**Work task**
Output, exactly and in full, only the lines from the one containing "Task: Collapse the" to the last line of the data. Pictures should not appear.

*** The data Section Begins ***

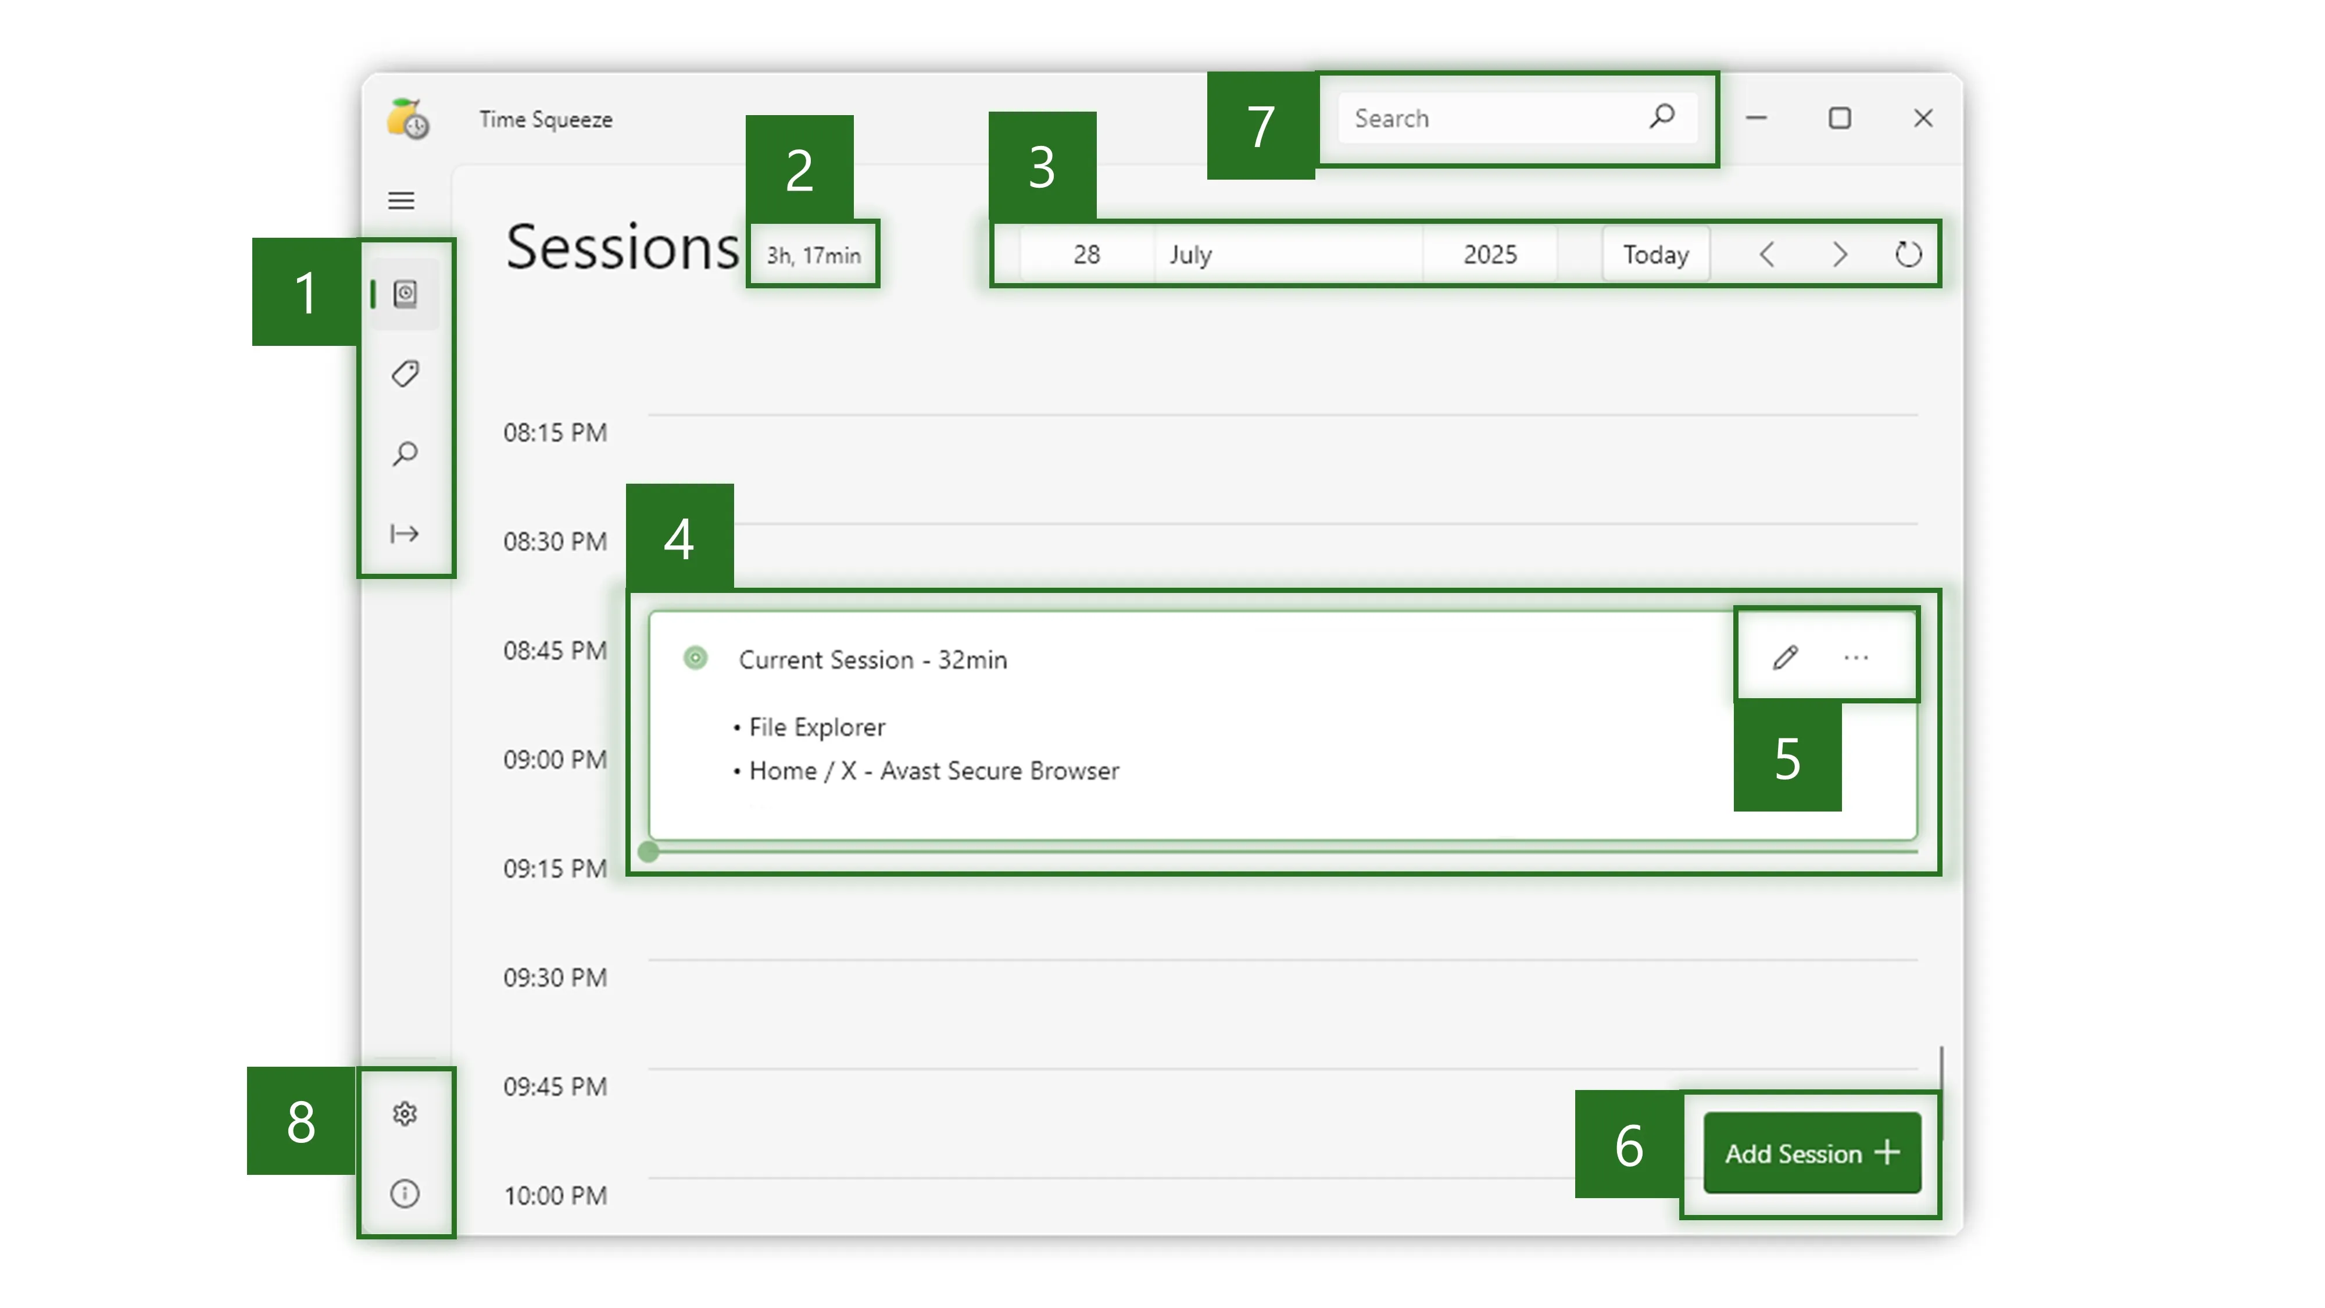Open more options for Current Session

[x=1856, y=656]
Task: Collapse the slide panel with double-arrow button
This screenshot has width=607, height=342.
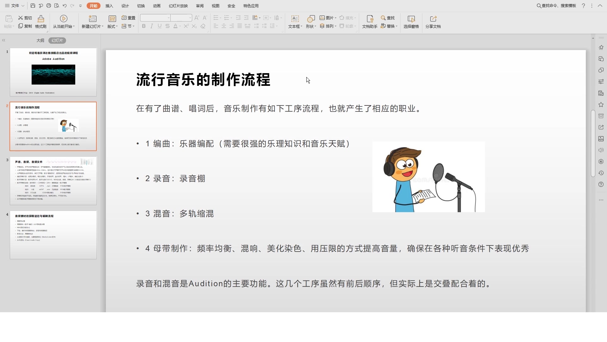Action: [3, 40]
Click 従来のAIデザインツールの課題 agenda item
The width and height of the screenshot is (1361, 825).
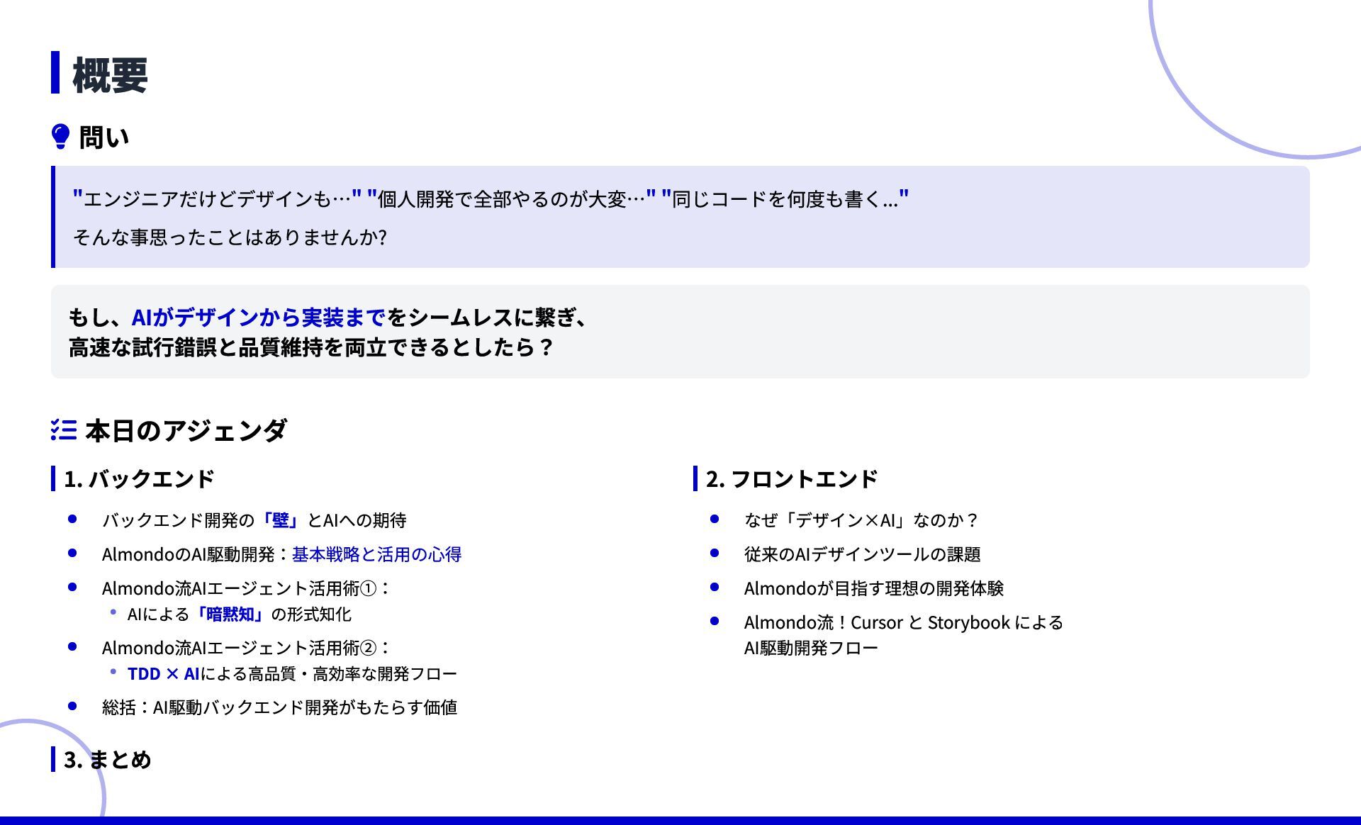pos(862,554)
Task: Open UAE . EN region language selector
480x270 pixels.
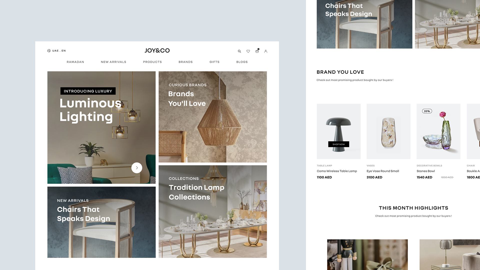Action: coord(59,51)
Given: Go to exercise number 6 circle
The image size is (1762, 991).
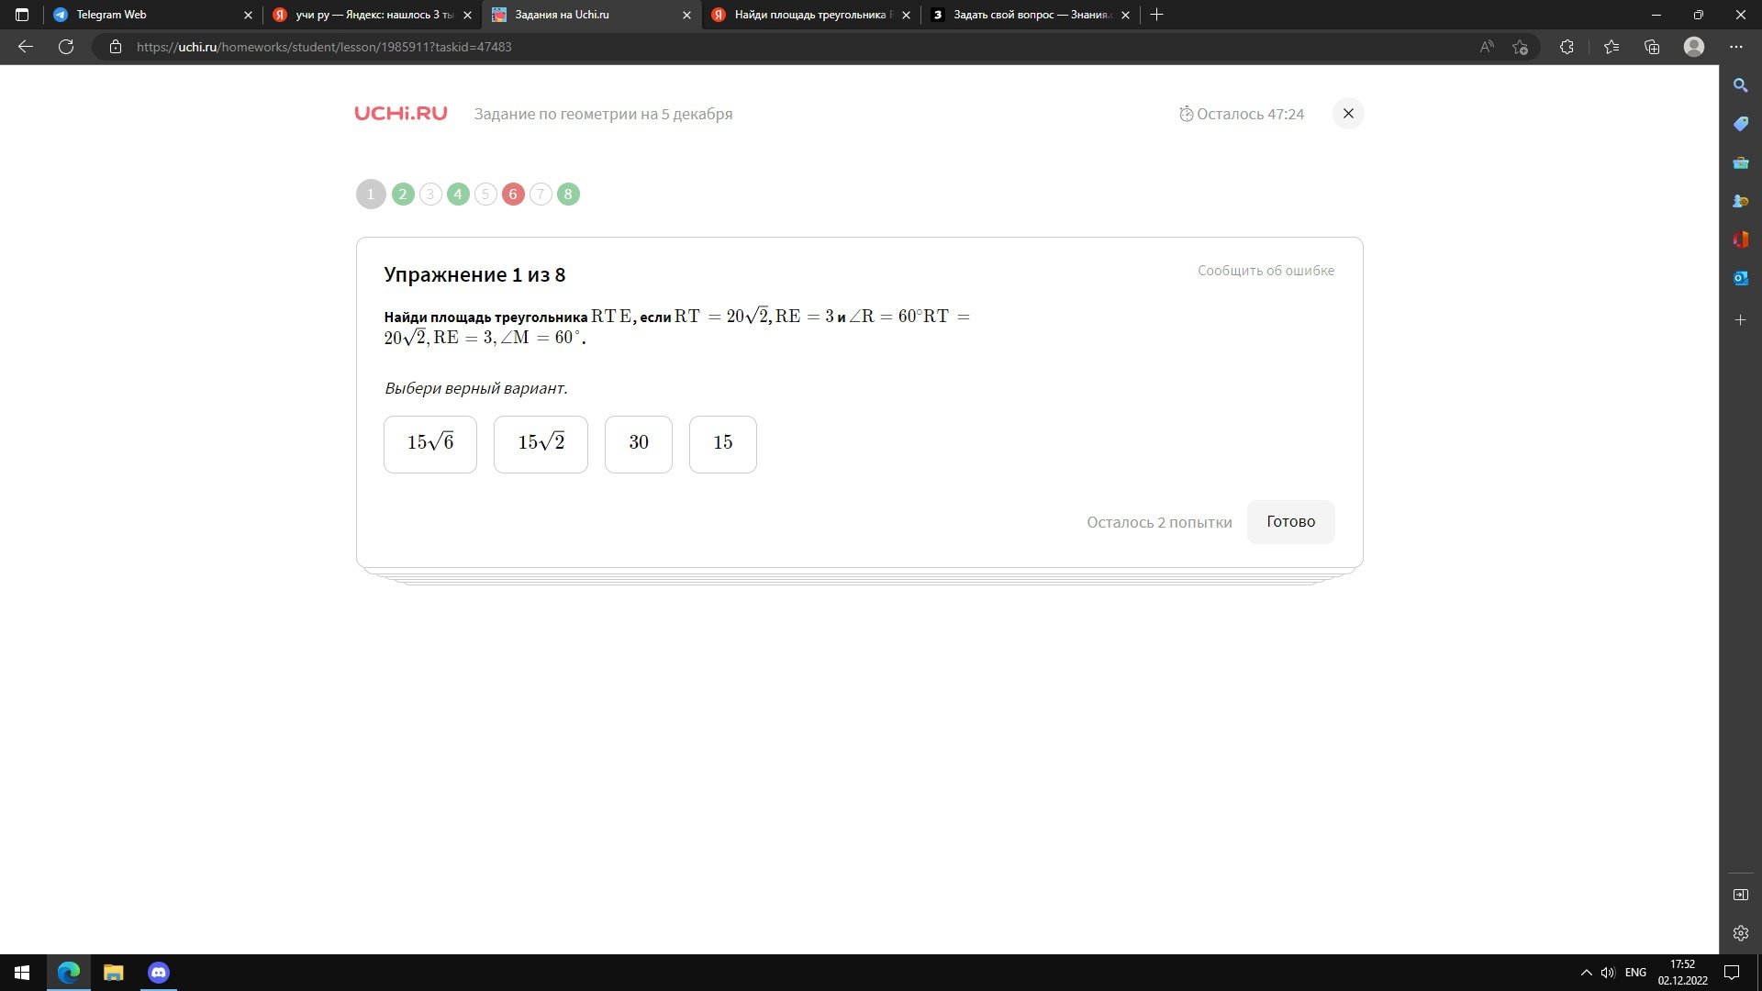Looking at the screenshot, I should 513,195.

*** The data Section Ends ***

**Task answer**
Task: Collapse the slide panel with double-arrow button
This screenshot has width=607, height=342.
Action: [3, 40]
Click 従来のAIデザインツールの課題 agenda item
The width and height of the screenshot is (1361, 825).
pos(862,554)
Task: Open UAE . EN region language selector
480x270 pixels.
Action: coord(59,51)
Given: Go to exercise number 6 circle
The image size is (1762, 991).
Looking at the screenshot, I should 513,195.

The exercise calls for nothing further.